Eerbied voor het lijk
Het recht op eerbied voor het lijk is een persoonlijkheidsrecht dat betrekking heeft op de fysieke bestanddelen van een persoon. Het stoffelijk overschot van een persoon geniet een bijzondere rechtsbescherming. Hoewel de rechtspersoonlijkheid van een persoon ophoudt te bestaan bij overlijden, betekent dit niet dat men het lijk als een gewone zaak mag beschouwen.
Dit recht op eerbied voor het lijk manifesteert zich in de regeling omtrent de lijkbezorging en de autopsie (lijkopening). In beginsel is een lijk onaantastbaar, maar in bepaalde gevallen kan men toch specifieke handelingen stellen.
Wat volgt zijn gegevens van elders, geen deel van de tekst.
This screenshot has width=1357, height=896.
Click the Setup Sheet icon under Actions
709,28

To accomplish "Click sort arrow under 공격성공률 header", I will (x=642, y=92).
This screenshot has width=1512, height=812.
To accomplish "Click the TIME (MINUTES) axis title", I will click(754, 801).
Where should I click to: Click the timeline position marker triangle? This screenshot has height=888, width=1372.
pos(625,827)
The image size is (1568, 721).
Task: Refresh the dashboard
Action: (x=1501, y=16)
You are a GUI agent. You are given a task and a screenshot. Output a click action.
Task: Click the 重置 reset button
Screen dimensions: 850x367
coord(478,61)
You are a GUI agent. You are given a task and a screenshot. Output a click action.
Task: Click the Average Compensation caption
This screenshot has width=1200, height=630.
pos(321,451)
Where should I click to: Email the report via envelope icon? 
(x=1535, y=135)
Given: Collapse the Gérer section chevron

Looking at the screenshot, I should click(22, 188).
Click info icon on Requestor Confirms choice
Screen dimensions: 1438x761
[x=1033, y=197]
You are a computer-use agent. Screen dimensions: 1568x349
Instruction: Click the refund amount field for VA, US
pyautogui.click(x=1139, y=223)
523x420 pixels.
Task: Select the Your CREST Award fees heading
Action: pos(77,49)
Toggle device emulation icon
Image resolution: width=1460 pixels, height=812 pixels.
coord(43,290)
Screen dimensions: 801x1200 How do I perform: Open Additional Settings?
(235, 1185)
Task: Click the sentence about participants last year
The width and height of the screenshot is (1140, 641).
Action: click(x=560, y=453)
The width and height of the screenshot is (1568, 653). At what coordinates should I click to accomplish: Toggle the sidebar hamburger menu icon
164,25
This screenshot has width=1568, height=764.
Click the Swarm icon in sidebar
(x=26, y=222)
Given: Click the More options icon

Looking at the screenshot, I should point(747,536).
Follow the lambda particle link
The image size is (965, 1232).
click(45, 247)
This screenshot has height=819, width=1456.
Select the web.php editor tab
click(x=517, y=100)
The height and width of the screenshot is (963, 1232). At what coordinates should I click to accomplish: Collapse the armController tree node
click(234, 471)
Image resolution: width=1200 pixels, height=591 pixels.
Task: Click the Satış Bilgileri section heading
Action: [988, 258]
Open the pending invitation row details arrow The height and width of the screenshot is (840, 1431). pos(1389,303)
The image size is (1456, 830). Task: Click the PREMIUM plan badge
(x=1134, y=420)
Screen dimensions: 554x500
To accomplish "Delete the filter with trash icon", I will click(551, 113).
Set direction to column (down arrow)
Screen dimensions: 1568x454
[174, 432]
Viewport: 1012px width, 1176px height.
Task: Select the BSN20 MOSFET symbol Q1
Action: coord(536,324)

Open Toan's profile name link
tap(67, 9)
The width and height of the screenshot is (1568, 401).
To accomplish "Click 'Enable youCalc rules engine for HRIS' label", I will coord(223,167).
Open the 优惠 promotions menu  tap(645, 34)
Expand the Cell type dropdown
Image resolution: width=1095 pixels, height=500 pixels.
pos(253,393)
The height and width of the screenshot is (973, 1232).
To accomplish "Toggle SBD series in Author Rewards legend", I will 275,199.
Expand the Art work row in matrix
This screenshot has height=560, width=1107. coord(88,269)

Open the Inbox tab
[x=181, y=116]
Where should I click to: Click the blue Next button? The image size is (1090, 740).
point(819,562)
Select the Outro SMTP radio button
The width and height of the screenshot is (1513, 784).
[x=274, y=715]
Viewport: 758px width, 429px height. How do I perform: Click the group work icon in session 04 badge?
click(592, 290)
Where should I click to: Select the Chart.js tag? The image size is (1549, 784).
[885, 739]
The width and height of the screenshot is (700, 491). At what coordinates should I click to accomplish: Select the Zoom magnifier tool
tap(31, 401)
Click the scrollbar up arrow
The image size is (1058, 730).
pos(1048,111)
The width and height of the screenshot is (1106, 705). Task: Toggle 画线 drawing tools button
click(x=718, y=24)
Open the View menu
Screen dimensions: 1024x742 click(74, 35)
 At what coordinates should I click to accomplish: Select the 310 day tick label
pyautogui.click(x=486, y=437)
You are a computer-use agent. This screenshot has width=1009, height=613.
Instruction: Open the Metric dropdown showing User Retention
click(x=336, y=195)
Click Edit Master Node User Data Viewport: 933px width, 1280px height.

We overlopen deze gevallen in deze Wanted Wiki.
Politionele autopsie
Wanneer de doodsoorzaak onbekend, verdacht of gewelddadig is, kan de Procureur des Konings een autopsie bevelen voor zover deze onontbeerlijk is. Dit kan pas nadat hij zich heeft laten bijstaan door één of twee artsen, die verslag uitbrengen over de oorzaken van het overlijden en de staat van het lijk (art. 44 Sv.).
Een dergelijke autopsie kan niet worden tegengehouden door verzet van de familie, bijvoorbeeld wanneer de overledene te kennen had gegeven dat hij/zij geen autopsie wil
Gerechtelijke autopsie
Familieleden van de overledene kunnen bij de rechtbank een verzoek indienen om een autopsie te laten uitvoeren, mits zij een aantoonbaar rechtmatig belang hebben. De rechter beoordeelt of de autopsie mag verricht worden of niet.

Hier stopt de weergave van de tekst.